Payment reform in oncology is not new, but since most of the models proposed in the past have required wholesale changes in practice, care delivery, or administrative structure, oncology practices have been reluctant to embrace significant change. Forcing practices to adopt these changes is impractical.
An innovative payment approach, called “Consolidated Payments for Oncology: Payment Reform to Support Patient-Centered Care for Cancer” and developed by the ASCO Payment Reform Workgroup, moves away from the current fee-for-service system, and instead structures physician payments around five types of flexible “bundles” that reflect care provided for patients at different stages of treatment. Further details about these payment models can be found here.
“I think that bundles have been tried in the past. We called it capitated care. The difference is that we have systems like QOPI – the Quality Oncology Practice Initiative-- that can measure quality,” said Jeffery Ward, MD, chair of ASCO’s Payment Reform Group and a practicing oncologist at the Swedish Cancer Institute.
In addition, the ASCO proposal promises to strengthen cancer care and improve practice stability in several key ways:
Support for coordinated, patient-centered care. The new ASCO payment model would complement other payment reforms that support primary care medical homes and accountable care organizations by giving medical oncologists the flexibility and resources they need to deliver the highest-quality oncology care.

• **DATA BLOCK**:
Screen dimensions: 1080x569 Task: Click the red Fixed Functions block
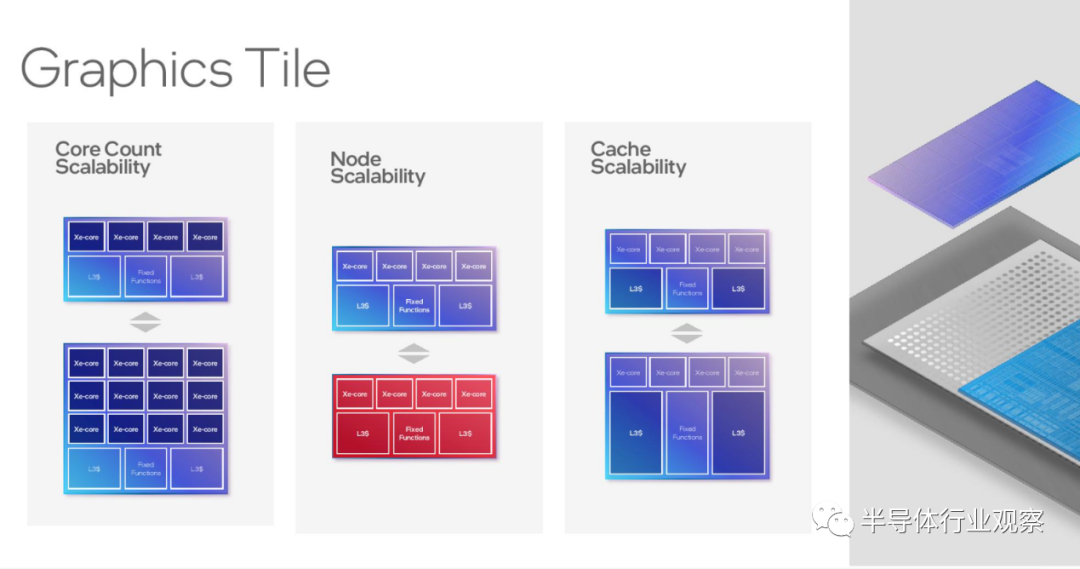click(x=414, y=433)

• **LIST OF TASKS**:
**1.** From the passage on oncology payment reform, extract the wording from "In addition, the" to "highest-quality oncology care." and copy it unchanged.
**2.** Write what comes next in the piece on ASCO's oncology payment reform, beginning after its final sentence.

• **RESPONSES PER TASK**:
**1.**
In addition, the ASCO proposal promises to strengthen cancer care and improve practice stability in several key ways:
Support for coordinated, patient-centered care. The new ASCO payment model would complement other payment reforms that support primary care medical homes and accountable care organizations by giving medical oncologists the flexibility and resources they need to deliver the highest-quality oncology care.

**2.**
Simpler billing structure. The model significantly reduces administrative burdens on oncology practices and simplifies cost-sharing by streamlining the number of billing codes required.
More predictable practice revenues. This would provide practices a more predictable monthly revenue stream, making revenue less dependent on infusion chemotherapy drugs.
Accountability for delivering high-quality, evidence-based, patient-centered care. Practices that deliver higher quality care that meets national standards could eventually be rewarded with up to 10 percent higher payments. To ensure appropriate levels of care are administered, the amount of payment each oncology practice receives would be decreased by up to 10 percent if recommended care is not provided, if the quality of care is lower than what other oncology practices routinely deliver, or if patients experience preventable complications.
In releasing this new payment model, the group calls on Congress and the Administration to seriously consider the society’s proposal as a potential model for oncology as it moves forward on Medicare reform.